» **The problem**: Your task is to reproduce exactly the lines that run from the beginning of the data through the line where "Save configuration with" appears.

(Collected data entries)
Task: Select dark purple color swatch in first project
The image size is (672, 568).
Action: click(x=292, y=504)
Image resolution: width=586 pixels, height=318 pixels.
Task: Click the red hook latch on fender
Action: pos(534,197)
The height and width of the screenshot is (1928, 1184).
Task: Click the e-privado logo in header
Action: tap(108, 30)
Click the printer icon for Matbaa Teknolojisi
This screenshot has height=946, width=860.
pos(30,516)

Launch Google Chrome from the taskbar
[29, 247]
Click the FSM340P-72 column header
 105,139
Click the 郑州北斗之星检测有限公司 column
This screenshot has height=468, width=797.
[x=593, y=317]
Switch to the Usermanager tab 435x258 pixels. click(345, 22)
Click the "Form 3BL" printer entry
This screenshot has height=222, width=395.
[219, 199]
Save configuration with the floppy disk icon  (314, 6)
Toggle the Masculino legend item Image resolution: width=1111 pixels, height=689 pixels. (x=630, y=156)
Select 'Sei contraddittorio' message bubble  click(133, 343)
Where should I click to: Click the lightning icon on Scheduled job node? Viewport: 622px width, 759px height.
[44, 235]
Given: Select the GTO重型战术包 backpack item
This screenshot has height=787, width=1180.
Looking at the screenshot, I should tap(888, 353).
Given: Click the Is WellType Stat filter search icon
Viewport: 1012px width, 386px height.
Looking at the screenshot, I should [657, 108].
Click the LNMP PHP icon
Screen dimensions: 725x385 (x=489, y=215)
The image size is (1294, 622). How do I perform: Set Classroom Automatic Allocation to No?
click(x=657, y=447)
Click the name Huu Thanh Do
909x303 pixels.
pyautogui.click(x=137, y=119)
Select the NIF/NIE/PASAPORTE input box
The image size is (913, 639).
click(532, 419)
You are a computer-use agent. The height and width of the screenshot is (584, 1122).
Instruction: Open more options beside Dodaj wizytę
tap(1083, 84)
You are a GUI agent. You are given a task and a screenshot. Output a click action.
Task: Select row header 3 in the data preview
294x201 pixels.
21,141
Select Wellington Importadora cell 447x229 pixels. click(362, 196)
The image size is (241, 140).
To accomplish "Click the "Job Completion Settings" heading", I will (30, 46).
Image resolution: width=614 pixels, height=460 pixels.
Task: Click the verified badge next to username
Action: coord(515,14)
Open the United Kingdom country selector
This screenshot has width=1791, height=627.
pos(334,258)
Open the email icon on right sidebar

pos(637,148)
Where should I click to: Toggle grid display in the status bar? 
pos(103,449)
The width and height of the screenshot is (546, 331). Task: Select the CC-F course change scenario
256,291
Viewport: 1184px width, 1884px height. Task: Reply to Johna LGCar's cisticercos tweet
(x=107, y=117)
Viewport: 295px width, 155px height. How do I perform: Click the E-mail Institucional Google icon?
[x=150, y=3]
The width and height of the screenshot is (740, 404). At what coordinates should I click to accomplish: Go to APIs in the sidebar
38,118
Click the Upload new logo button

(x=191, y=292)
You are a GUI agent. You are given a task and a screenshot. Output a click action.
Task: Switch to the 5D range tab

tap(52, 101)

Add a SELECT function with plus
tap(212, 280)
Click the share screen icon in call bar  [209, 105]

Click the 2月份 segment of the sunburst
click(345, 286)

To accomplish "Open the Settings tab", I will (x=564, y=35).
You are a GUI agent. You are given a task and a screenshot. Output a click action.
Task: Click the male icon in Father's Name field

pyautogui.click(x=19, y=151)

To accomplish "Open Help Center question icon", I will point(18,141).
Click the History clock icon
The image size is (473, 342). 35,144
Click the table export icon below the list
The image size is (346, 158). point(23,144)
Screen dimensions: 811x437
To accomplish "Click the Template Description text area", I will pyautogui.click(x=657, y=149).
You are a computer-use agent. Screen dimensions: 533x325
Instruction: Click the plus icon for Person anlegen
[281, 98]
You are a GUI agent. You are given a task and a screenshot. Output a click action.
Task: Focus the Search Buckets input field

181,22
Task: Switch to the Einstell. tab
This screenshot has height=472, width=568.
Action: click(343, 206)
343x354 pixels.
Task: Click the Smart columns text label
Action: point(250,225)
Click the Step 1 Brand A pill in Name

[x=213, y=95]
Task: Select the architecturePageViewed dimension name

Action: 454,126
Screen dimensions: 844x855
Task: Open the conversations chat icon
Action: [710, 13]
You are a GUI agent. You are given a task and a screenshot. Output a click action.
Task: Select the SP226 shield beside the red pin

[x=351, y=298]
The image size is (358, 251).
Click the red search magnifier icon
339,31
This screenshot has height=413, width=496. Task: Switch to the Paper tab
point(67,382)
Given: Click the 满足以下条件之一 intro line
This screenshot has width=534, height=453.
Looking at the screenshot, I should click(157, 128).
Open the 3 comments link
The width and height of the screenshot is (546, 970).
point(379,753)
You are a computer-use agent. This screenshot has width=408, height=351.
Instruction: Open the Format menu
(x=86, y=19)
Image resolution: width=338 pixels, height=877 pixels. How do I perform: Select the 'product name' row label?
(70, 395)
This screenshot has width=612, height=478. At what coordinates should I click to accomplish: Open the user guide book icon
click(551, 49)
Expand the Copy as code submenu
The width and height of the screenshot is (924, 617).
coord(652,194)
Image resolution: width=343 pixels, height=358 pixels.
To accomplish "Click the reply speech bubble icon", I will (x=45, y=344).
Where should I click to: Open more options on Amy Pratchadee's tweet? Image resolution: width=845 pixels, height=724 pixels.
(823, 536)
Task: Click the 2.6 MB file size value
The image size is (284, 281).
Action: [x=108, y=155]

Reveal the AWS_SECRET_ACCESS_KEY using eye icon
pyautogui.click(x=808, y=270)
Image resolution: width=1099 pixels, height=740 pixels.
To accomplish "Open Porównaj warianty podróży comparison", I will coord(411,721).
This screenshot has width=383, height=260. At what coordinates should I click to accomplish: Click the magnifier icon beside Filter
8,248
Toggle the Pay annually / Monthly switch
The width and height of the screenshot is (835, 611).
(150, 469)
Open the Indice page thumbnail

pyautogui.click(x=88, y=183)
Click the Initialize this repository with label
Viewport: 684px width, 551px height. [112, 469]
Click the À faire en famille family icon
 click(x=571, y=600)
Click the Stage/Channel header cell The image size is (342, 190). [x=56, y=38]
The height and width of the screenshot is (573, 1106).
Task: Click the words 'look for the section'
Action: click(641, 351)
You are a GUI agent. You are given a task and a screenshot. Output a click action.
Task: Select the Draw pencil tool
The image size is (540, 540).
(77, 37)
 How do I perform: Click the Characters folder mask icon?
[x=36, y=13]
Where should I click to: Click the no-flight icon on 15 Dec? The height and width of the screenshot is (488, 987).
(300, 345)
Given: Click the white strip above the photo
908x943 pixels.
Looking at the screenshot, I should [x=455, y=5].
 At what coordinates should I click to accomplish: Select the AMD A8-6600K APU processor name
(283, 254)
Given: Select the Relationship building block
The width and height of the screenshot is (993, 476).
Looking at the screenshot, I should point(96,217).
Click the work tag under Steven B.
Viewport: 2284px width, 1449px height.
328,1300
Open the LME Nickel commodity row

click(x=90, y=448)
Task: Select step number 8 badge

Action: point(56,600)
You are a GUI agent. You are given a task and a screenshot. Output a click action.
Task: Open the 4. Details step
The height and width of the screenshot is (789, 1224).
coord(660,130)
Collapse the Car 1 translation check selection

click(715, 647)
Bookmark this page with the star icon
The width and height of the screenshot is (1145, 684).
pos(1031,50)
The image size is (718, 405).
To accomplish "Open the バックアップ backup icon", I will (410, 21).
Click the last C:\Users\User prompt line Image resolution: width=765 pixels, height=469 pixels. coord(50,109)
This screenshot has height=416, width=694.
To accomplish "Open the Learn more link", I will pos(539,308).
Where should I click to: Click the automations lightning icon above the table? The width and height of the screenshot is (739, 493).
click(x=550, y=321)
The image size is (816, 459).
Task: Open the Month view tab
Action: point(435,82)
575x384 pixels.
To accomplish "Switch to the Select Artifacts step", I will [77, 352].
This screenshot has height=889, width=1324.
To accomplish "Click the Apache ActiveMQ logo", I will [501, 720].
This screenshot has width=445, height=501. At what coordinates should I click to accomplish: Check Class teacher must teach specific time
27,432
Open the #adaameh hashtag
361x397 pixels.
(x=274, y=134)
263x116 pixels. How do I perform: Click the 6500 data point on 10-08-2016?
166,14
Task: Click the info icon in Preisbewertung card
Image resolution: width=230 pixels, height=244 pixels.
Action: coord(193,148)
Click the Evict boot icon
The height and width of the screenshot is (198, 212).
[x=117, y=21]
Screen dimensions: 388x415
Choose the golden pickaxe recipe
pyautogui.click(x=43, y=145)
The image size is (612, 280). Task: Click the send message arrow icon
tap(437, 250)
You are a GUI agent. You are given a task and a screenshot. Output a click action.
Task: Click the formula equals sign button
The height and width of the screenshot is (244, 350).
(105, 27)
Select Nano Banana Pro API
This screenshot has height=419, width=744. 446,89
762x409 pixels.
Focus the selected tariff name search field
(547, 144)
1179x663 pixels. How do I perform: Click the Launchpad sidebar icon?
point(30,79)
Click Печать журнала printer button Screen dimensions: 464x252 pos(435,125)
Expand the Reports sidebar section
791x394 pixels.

» **Expected answer**:
Task: Select dark purple color swatch in first project
The image size is (672, 568).
Action: click(x=292, y=504)
Image resolution: width=586 pixels, height=318 pixels.
Task: Click the red hook latch on fender
Action: pos(534,197)
The height and width of the screenshot is (1928, 1184).
Task: Click the e-privado logo in header
Action: tap(108, 30)
Click the printer icon for Matbaa Teknolojisi
This screenshot has height=946, width=860.
pos(30,516)

Launch Google Chrome from the taskbar
[29, 247]
Click the FSM340P-72 column header
 105,139
Click the 郑州北斗之星检测有限公司 column
This screenshot has height=468, width=797.
[x=593, y=317]
Switch to the Usermanager tab 435x258 pixels. click(345, 22)
Click the "Form 3BL" printer entry
This screenshot has height=222, width=395.
[219, 199]
Save configuration with the floppy disk icon  (314, 6)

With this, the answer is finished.